One man’s 20 favorite baseball books
But I’m making an exception this time, because a) this slide show moves real fast, and b) Dan Epstein is a cool dude.
So here’s Dan Epstein’s 20 Best Baseball Books Ever, beginning with No. 20: Roger Kahn’s The Boys of Summer:
Has a baseball team ever meant so much to a city’s identity as the Dodgers meant to Brooklyn? Though overly sentimental in parts (if perhaps understandably so), Kahn’s part-memoir, part-elegy remains the classic literary monument to “Dem Bums,” as well as a moving testimonial to the gaping emotional hole the Dodgers left when they split for Los Angeles.

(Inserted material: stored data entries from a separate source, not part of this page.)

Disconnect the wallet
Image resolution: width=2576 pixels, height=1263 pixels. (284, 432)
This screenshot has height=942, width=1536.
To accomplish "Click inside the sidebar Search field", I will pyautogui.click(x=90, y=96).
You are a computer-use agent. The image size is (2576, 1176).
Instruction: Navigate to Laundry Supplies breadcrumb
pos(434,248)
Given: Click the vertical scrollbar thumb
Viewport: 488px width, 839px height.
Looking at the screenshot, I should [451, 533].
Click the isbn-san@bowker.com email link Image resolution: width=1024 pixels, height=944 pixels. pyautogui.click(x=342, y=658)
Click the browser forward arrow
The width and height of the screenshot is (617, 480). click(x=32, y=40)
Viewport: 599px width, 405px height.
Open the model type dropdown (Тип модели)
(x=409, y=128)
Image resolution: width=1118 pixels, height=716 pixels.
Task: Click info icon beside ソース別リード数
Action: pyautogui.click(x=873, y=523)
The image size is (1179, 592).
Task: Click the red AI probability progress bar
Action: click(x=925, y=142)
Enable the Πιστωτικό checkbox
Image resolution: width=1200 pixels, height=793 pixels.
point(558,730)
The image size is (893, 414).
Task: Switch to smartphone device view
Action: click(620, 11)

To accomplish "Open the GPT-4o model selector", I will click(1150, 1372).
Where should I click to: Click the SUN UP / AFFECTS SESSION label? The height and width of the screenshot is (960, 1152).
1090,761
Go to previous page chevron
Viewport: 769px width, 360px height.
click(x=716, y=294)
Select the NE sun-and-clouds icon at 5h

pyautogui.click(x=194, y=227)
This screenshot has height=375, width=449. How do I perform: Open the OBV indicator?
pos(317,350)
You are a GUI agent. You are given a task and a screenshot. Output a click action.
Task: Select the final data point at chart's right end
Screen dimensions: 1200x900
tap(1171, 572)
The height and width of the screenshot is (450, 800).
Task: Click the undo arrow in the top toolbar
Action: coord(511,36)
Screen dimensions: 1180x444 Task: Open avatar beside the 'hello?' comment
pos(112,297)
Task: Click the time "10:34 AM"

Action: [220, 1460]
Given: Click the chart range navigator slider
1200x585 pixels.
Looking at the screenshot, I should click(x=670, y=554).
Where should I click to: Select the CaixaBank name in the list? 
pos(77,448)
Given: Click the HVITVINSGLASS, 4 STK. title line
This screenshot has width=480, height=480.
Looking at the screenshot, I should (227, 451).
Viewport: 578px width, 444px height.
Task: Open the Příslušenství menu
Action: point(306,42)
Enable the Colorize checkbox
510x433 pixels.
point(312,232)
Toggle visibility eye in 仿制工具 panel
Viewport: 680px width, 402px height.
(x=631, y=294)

I actually prefer Peter Golenbock’s Bums when I need my Brooklyn Doders fix. But I know I’m a member of a tiny minority there. I might quibble with a few other of Epstein’s opinions -- Joe Pepitone’s tell-all ranked higher than Jim Bouton’s? Halberstam? -- but Epstein’s Top 10 is just about perfect, and I’m thrilled to see books written by my friends Richard Lally and Mike Sowell.
No room for Bill James anywhere, though?